This film probably would have been better off waiting until this year to see the light of day. Not only is this film more appropriate to a time when the list of people not running for President is almost shorter than the list of people running, but it would have given writer and director Barry Levinson an extra year to decide exactly what film he wanted to make and actually get it right.
As it is, Man of the Year has more personalities than Sybil. Is it a Robin Williams comedy, a barbed satire on the American public’s disaffection with politics or a thriller about an attempted to rig a presidential election? Unfortunately, it manages to fall short as all three fronts.
For the first half of the movie, when it seems to be coming down on the side of political satire, it seems to be working. Robin Williams plays Tom Dobbs, who is basically Robin Williams with Jon Stewart’s job. His political comedy leads an audience member to ask if he’d ever run for President himself. When this idea is repeatedly greeted with great enthusiasm, Dobbs gives in and declares his candidacy, much to the alarm of his manager (Christopher Walken) and producer (Lewis Black), who become his campaign staff.
At first, Dobbs tries too hard to be taken seriously and finds no one is paying attention, and then he realizes that he can score more points using his natural weapon, comedy.

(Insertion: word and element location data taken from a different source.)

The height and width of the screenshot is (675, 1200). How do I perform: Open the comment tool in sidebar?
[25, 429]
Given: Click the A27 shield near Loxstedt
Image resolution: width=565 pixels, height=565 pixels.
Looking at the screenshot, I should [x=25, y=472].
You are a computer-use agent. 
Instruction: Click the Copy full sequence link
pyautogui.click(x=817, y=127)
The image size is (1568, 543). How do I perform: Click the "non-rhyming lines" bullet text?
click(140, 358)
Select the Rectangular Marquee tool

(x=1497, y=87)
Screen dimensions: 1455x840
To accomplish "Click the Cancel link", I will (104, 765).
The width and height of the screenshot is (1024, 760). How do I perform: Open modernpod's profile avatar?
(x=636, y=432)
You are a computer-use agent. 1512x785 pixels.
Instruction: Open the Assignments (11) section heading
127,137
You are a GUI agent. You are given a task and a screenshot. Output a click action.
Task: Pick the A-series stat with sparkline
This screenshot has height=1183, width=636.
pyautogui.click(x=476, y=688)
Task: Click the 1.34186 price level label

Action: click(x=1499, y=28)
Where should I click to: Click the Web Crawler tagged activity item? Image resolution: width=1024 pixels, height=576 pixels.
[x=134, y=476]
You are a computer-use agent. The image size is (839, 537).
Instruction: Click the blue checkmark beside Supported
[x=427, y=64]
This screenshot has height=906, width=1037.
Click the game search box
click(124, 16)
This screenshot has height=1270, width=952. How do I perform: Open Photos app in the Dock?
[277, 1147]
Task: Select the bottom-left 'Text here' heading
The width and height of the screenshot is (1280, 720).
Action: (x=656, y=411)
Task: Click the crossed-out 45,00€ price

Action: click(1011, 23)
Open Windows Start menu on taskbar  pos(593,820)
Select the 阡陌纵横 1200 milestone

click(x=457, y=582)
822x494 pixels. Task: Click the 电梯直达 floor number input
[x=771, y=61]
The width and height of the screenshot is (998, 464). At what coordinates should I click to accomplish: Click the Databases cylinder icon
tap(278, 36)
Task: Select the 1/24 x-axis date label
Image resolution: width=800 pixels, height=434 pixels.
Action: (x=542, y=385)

Despite making gains in the polls, everyone, including Dobbs, is stunned when the comedian is elected President.
The other part of the story, a techno-thriller about a Diebold-like company with the national franchise on electronic voting, and an employee (Laura Linney) who discovers the flaw in the program that allowed Dobbs to get elected. This whole sub-plot seems awkwardly grafted onto the story, as if someone realized that the Tom Dobbs story wasn’t enough to fill two hours and they needed to do something about it. As it is, filmmaker Levinson had to resort to a clumsy narrative device to introduce Laura Linney’s character and the electronic voting angle at the beginning of the movie. Otherwise, the whole thing would have cropped up at the half-way mark and the whole audience would be left asking, “Whiskey Tango Foxtrot? Who the hell is this chick?”
Frankly, both subjects are probably worth exploring in their own movies, but the film would have been better off sticking with one of them. Frankly, I think a story exploring the idea of a comedian becoming President and the ramifications would have stood up well on its own. The thriller plot wasn’t just half-baked; they hadn’t even bothered to take the dough out of the little cardboard Pillsbury sleeve. There may be a good movie in this subject, but this ain’t it.
Man of the Year does feature a reasonably multi-layered performance by Robin Williams in a role that makes decent use of his gifts for stand-up comedy. Christopher Walken is his usual quirky self, but the role allows him a little extra headroom to stretch his talents a bit. Laura Linney, however, looks perpetually uncomfortable throughout the movie, as if she were simultaneously undergoing an IRS audit and a root canal when she wasn’t filming.
Given the pedigree of talent behind the film, it’s disappointing the Man of the Year can’t make more out of an intriguing premise. Chalk this one up as a wasted opportunity.